Simon Vestdijk, ikzelf en de baldadigheid

Bij Simon Vestdijk treft mij vooral zijn baldadigheid, een neiging die ik met hem deel. Allereerst het begrip baldadigheid zelf, een begrip dat in deze tijd een bijkleuring heeft gekregen die het dicht bij vandalisme en criminaliteit brengt maar dat tot voor kort onschuldiger associaties opriep. Afgeleid van het Middelnederlandse woord baeldaet dat ‘boze daad’ betekende, is het oorspronkelijk het meest verwant aan stoutmoedigheid. De voornaamste betekenis die het ondanks een zekere verschuiving ook nu nog heeft is: overtredingen door meestal jeugdigen in jeugdige overmoed begaan, een gedrag dat glimlachen doet, en met schouderophalen bezien dient te worden, relatief onschuldig, zonder boze opzet ontstaan door levenslust en vitaliteit.

Wat dit met zowel Simon Vestdijk als mijzelf te maken heeft hoop ik in het vervolg duidelijk te maken. Baldadigheid wordt gekenmerkt door het overschrijden van grenzen, het zondigen tegen regels, maar speels, zonder kwaadaardigheid of querulantisme en meestal zonder doel behalve het gedrag zelf.

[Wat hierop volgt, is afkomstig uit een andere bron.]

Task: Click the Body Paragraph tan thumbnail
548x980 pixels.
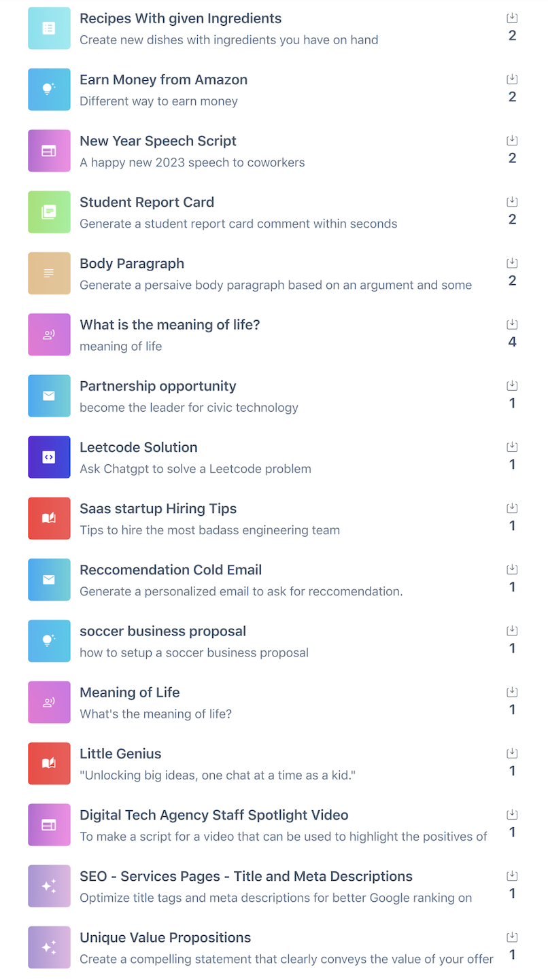Action: point(49,273)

Het bezit een vriendelijke terloopsheid en vaak komische aspecten en vooral spot met de zelfopgelegde beperkingen, de schijnbare hypocrisie in de gedragsregels van de volwassenen en gevestigden. Men moet spelregels overtreden om ze toe te eigenen en ook om een eigen ruimte en vrijheid binnen die spelregels te verwerven.

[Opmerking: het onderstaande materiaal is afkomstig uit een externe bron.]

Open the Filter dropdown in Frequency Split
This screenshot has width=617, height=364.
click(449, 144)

Cultuur is een samenstel van spelregels dat tussen mensen en door mensen ontstaan is, maar eenmaal ontstaan, zijn eigen wetmatigheden volgt los van de mens zelf; de mens beperkend en misvormend en scheppend. Want zonder misvorming is er geen vorm, zonder beperkingen en begrenzingen is er alleen chaos. De mens ontwerpt machines, constructies, wetten, spelen, regels en is daarna onderhorig en pas werkelijk bestaand. Iedere schrijver kan vertellen hoezeer de vorm de inhoud verminkt en pas werkelijk helderheid geeft. Met behulp van de cultuur en de spelregels van de cultuur ontwerpt, componeert men zichzelf en de eigen wereld in de wereld die al bestaat om door adaptatie, verwerping en bijstelling tot een persoonlijke mening te komen. Aanpassing aan de spelregels, gebruikmaken, aanvaarding schenkt paradoxaal genoeg vrijheid want samenvallen met beperkingen is geen beperking meer, het is zelfverwezenlijking. Net zoals een sonnet vorm en inhoud is en pas dankzij beide kan bestaan.

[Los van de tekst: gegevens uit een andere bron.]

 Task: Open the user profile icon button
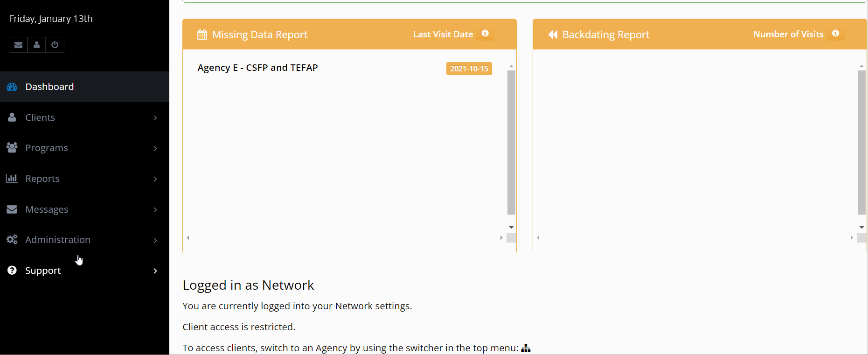tap(36, 45)
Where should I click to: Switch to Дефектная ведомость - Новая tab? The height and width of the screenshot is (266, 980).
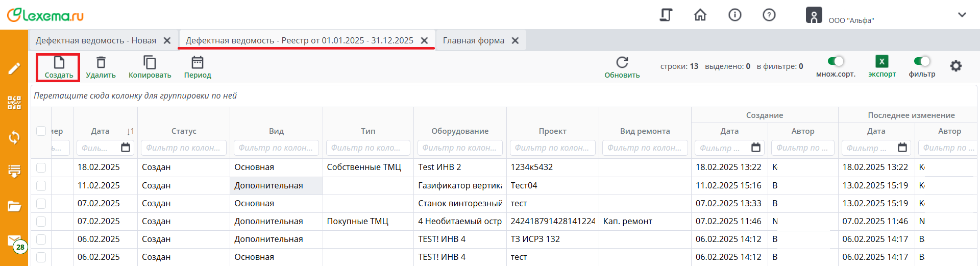[96, 40]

Baldadigheid is het privilege van jeugdigen die hun eigen grenzen en vervormingen zoeken – bij ouderen is het alleen hinderlijk en zelfdestructief, inefficiënt in een wereld waarvoor men zich tot wapen moet omsmeden om zijn doeleinden te bereiken (de oudere baldadige is als een man die zich een pak heeft laten aansmeren en een halfjaar daarna nog steeds schurkende onwennige bewegingen maakt. Of hij heeft een tic, of het pak past niet). En baldadigheid is het privilege van kunst en kunstenaars, want kunst is tot op zekere hoogte een speelse overtreding en kunstenaars moeten in vorm blijven. Geen mij bekende schrijver heeft zoveel baldadige hoofd- en bijfiguren geschapen als Simon Vestdijk. Ik noem uit de losse hand zonder uitputtend te willen zijn Philip Corvage, meneer Visser, Caligula. Soms zelfs heeft de baldadigheid zich meegedeeld aan de werkelijkheid en is de hoofdfiguur de dupe zoals in De redding van Fré Bolderhey of Een moderne Antonius, waar een psychose toch wel buitengewoon baldadige vormen aanneemt. De baldadige bijfiguren zijn te veel om op te noemen. Natuurlijk zijn er behalve Vestdijks onmiskenbare voorkeur een aantal technische voordelen bij de aanpak. De komedie verkleint, vervreemdt en verwordt gemakkelijk tot een ondiepe zedenschets of satire, die zonder solidariteit of emoties te wekken het ridicule van het menselijke gedrag en het menselijk bestaan weergeeft. Het leven naar de spelregels waartegen de jeugdige rebelleert.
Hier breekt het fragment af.